Written in a striking and certainly polarizing way. Nevertheless, I still see the “trained” (web) designer at a clear advantage. Social media noises or not. The latter must also be able to link skilfully with one another! I would like to say that, maybe a few scriptkiddies can still do this, but every day I see customers from medium-sized businesses who have still not heard of Facebook, Twitter and Co., or who even just begin to understand how to use these tools for their own marketing. And here every would-be is clearly lacking in training, specialist knowledge and, above all, experience in marketing and advertising. In my opinion, these two points can only be created with an initially perfect product that is ultimately consistent down to the last detail. Because if these are also not consciously perceived, then at least subconsciously. The masses don't get that far and are amazed at the lack of success, even though the son has designed such a great homepage ...

Toby O. Rink

I still know someone who once said: "What should I do on Facebook". ;-)

Greetings to Berlin.
Toby

Benjamin Weigl

@Jens,
I only partially agree with you. Expertise is important, I would like to point that out in advance, nevertheless: In the last few years I have met so many "trained" media designers that I can say with certainty: that is not true!

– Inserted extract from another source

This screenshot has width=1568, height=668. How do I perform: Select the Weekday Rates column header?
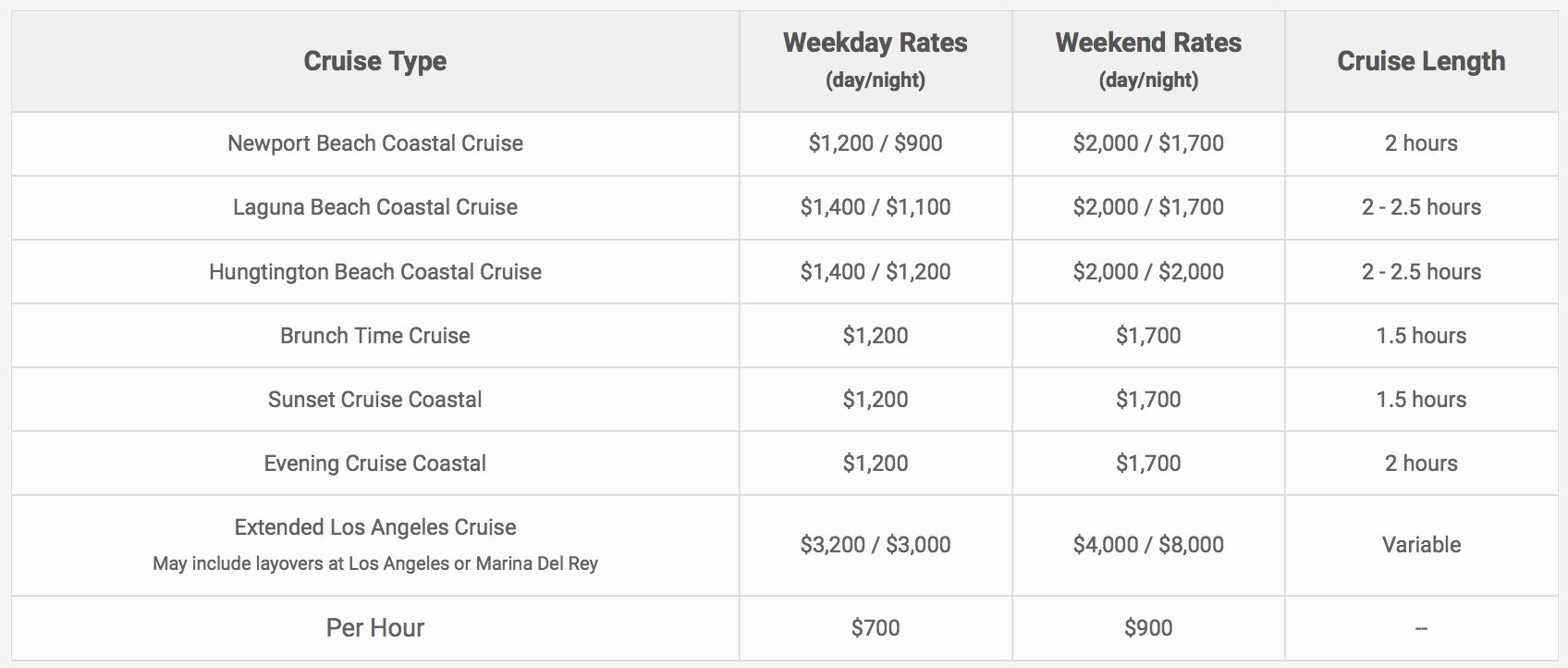(x=876, y=61)
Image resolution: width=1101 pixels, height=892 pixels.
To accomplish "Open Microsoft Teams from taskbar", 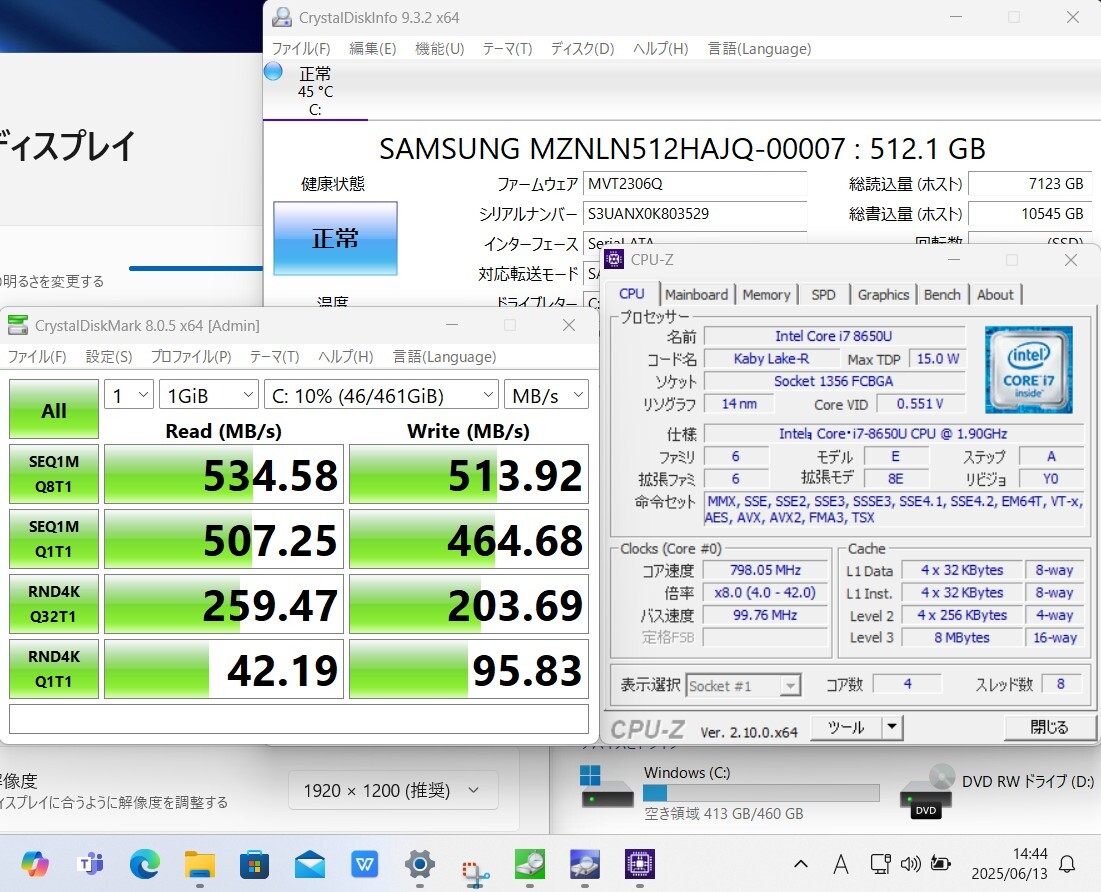I will (91, 864).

I think that a lot of people are blinded by the industry and the job titles and at some point they realize: "Man, I really don't like doing that". My favorite saying in relation to such people, regardless of whether it is a designer, lawyer or banker: "He might have become a great butcher"

The problem is not at all the lateral entrants and as already mentioned above, the amateur is not necessarily the biggest competitor, you are still yourself the biggest competitor.

I repeat it again: “someone who has serious problems with amateurs or service providers who do bad work or only work with templates; who move through the SM bubble should pull back into the employment relationship, because then something is going wrong ”.

Although this consequence is not necessarily a bad thing. There are great designers who totally fail as self-employed and, conversely, there are total failures from a design point of view, who earn themselves stupidly and stupidly because they are good businessmen.

And to come back to the training again; Training as a media designer is not really the crowning glory of knowledge, and I keep hearing the statement even from trained designers: "The course is overrated, I taught myself most of it".

Nevertheless: Expertise is the key and yet I am firmly convinced that successful web workers, designers, etc. around the world have not necessarily become successful through their training, but rather through the fact that they enjoy doing their job and not only from 9 a.m. to 5 a.m. .

Greetings from the Allgäu,
Benjamin

Torsten

We should finally stop claiming the design of the Internet for ourselves. The chef with the restaurant is still there, although many like to cook in their own kitchen.